JPMorgan Chase published a study last month that found Uber drivers are earning half what they did five years ago. The average monthly payment since 2013 for ride-share app drivers with Chase bank accounts has declined from $1,469 to $783.

Life as an Uber driver can also be nightmarish. There are stories of people sleeping in cars and pissing in bottles to not miss a fare. Frustrated with the working conditions, nearly 400,000 current and former Uber drivers in California and Massachusetts brought forward a class action lawsuit for better pay and benefits. That’s almost the entire population of HRM suing Uber.

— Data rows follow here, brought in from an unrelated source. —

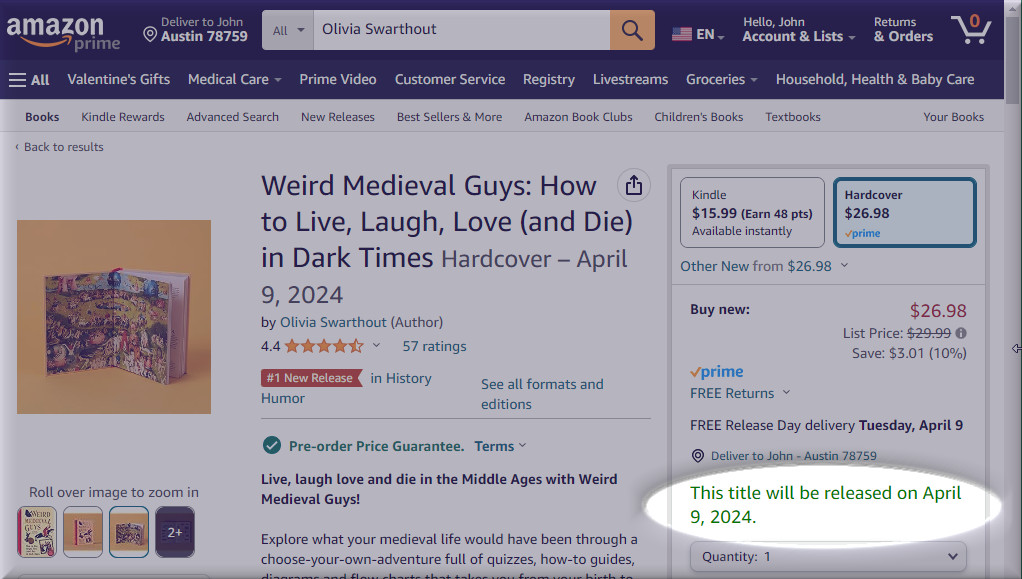The width and height of the screenshot is (1022, 579).
Task: Click the search text field
Action: pyautogui.click(x=460, y=30)
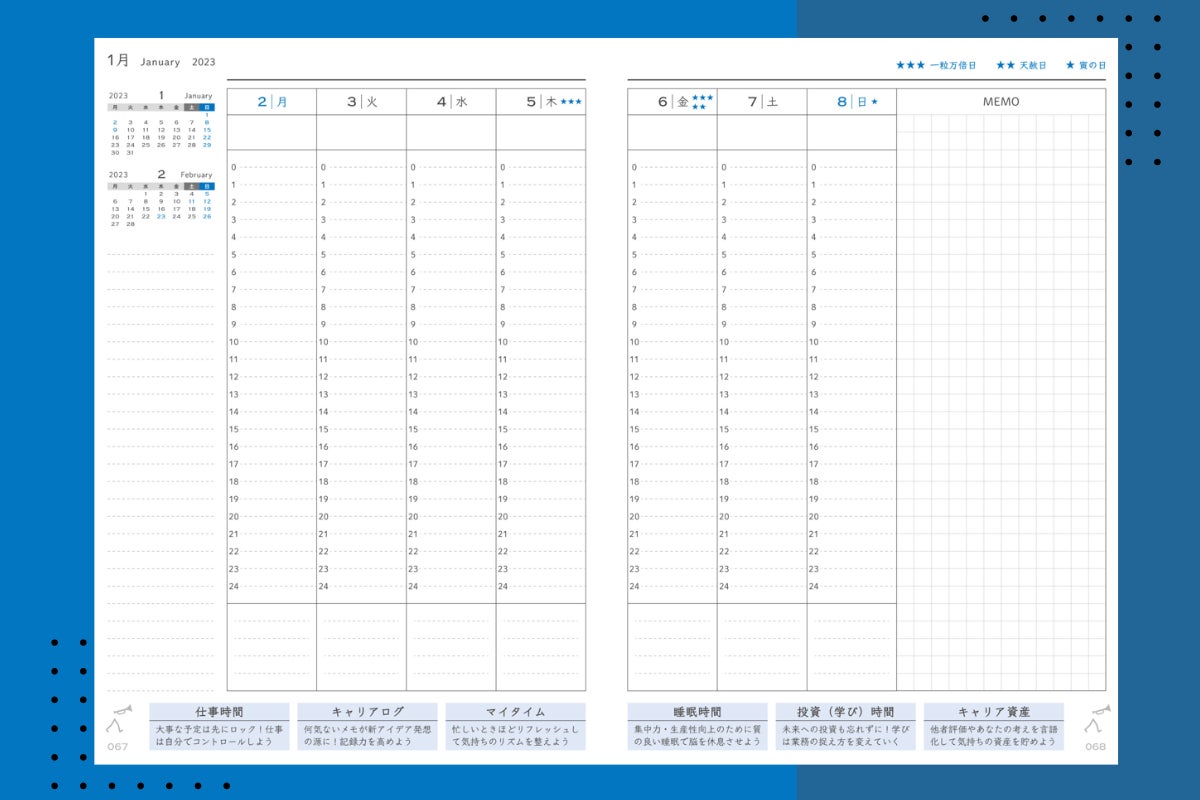The image size is (1200, 800).
Task: Select the Monday 2 月 column header
Action: 272,102
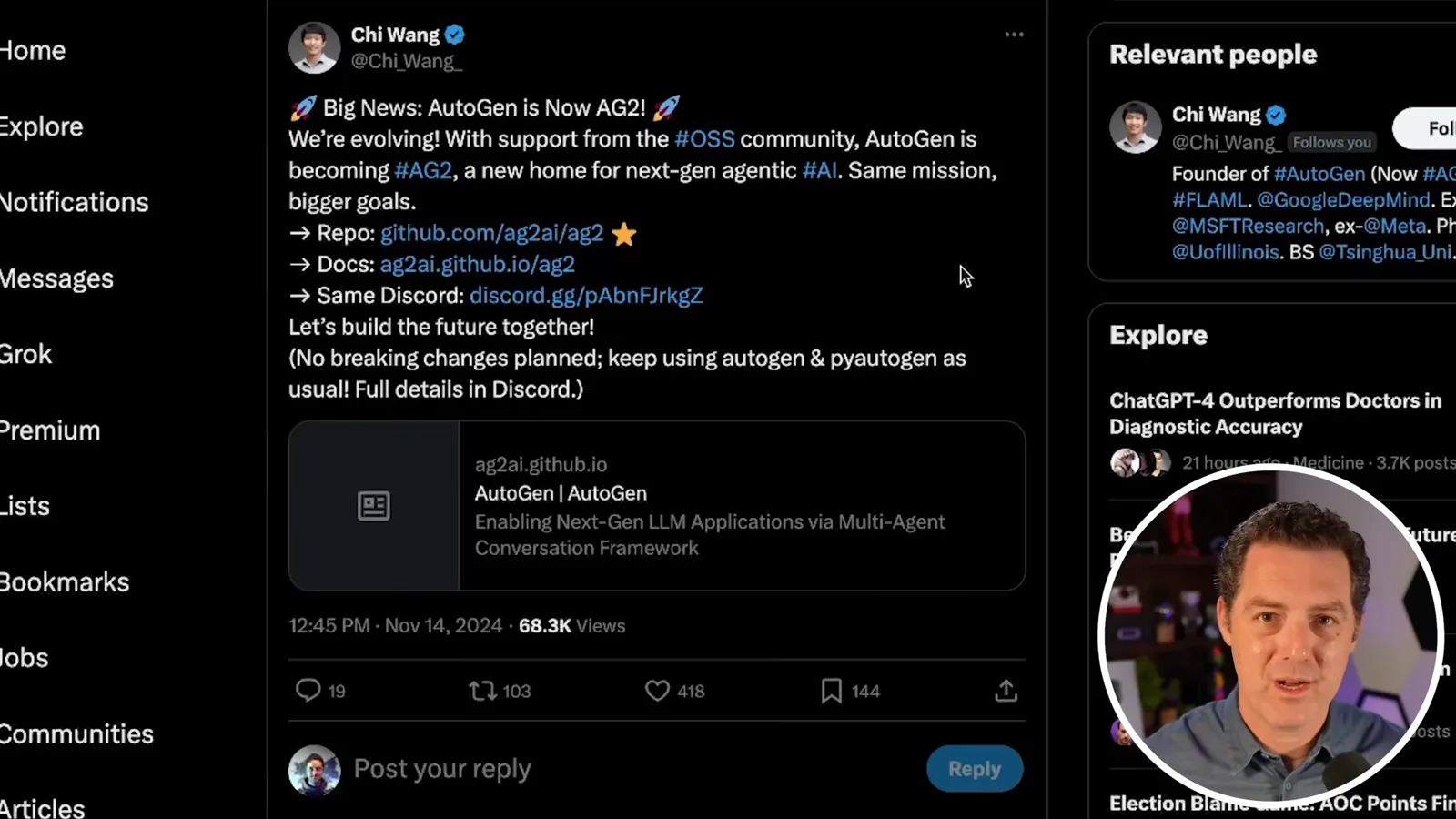Screen dimensions: 1456x819
Task: Click into Post your reply field
Action: click(628, 769)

It’s not just the Uber drivers who end up suffering, either. Taxi drivers in New York watched their annual income drop by 22 percent from 2013 to 2016, according to Ginia Bellafante in the New York Times, causing bankruptcies, foreclosures, eviction notices and homelessness.

In a detailed Facebook post from earlier this year, New York taxi driver Doug Schifter wrote that he was being forced to work more than 100 hours a week to survive in the ultra-competitive free market Uber had created. The next day, Schifter went to City Hall in Lower Manhattan and killed himself with a shotgun.

“He was not driving a car to supplement the income he was getting from his crepe business and he was not trying to make a little extra money for a gym membership,” Bellafante writes. “He was not a participant in the gig economy; he was a casualty of it.”

We’re early in the conversation about all this, says Uber’s man in Canada, Chris Schafer.

The report that comes back to council will likely just be the start. Two years ago, Yellow Cab told the Chronicle Herald that Uber’s presence would cause local stakeholders to seek a similar loosening of regulations, including to allow for surge pricing during busy times.

There’s also the question of how accommodating Halifax should be to Uber, so recently after passing the Moving Forward Together transit upgrade and the Integrated Mobility Plan. At best, Uber can complement existing public transit through partnerships with Halifax Transit. More likely, it will put more people in cars and more cars on the 
road.

A report this past summer from Bruce Schaller—former deputy commissioner for traffic and planning in New York—found ride-share companies, despite claiming to be at war with personal automobile ownership, actually take users away from public transit options. Analyzing data across American cities, Schaller concludes that ride-share growth ends up adding 2.6 miles for every mile saved, “for an overall 180-percent increase in driving on city streets.”

Schafer disputes the study’s data, but it’s a problem his company seems to be aware of. Last month, Uber announced it would spend a paltry $10 million over the next three years to help cities reduce congestion. The company is also heavily lobbying for cities like New York to implement congestion pricing for drivers entering city centres.

Meanwhile, investors who have for years been pumping millions into Uber are reading about its $100-billion valuation but haven’t seen a dime. The pressure to come out with a high-priced public offering next year is driving the company’s strategy, says Horan.

To get to that valuation, Uber will need to find new ways to leverage their assets—that’s you, the customer—into other businesses. Think UberEats. Rentable scooters. Driverless cars.

Schafer isn’t familiar with Horan’s writings and wouldn’t comment on his critiques.

“My role is public policy and regulation,” he says. “I don’t spend a lot of time thinking about the business. It’s not my function.”

The game is getting governments like Halifax to play along, all without questioning the tao of Uber. The share economy is, after all, inevitable. All we can do is bow down and let them rush over us.

“It is a totally-devoid-of-evidence discussion,” says Horan. “There is no argument on the other side. It is just mysterious, magical forces.”

Mysterious, magical forces that Uber has spent billions manufacturing. People believe the hype. Uber offers a perception of the future and we want to be seen as friendly to its cause.

“Don’t bother me with details,” Honan says, mockingly. “This is innovation.”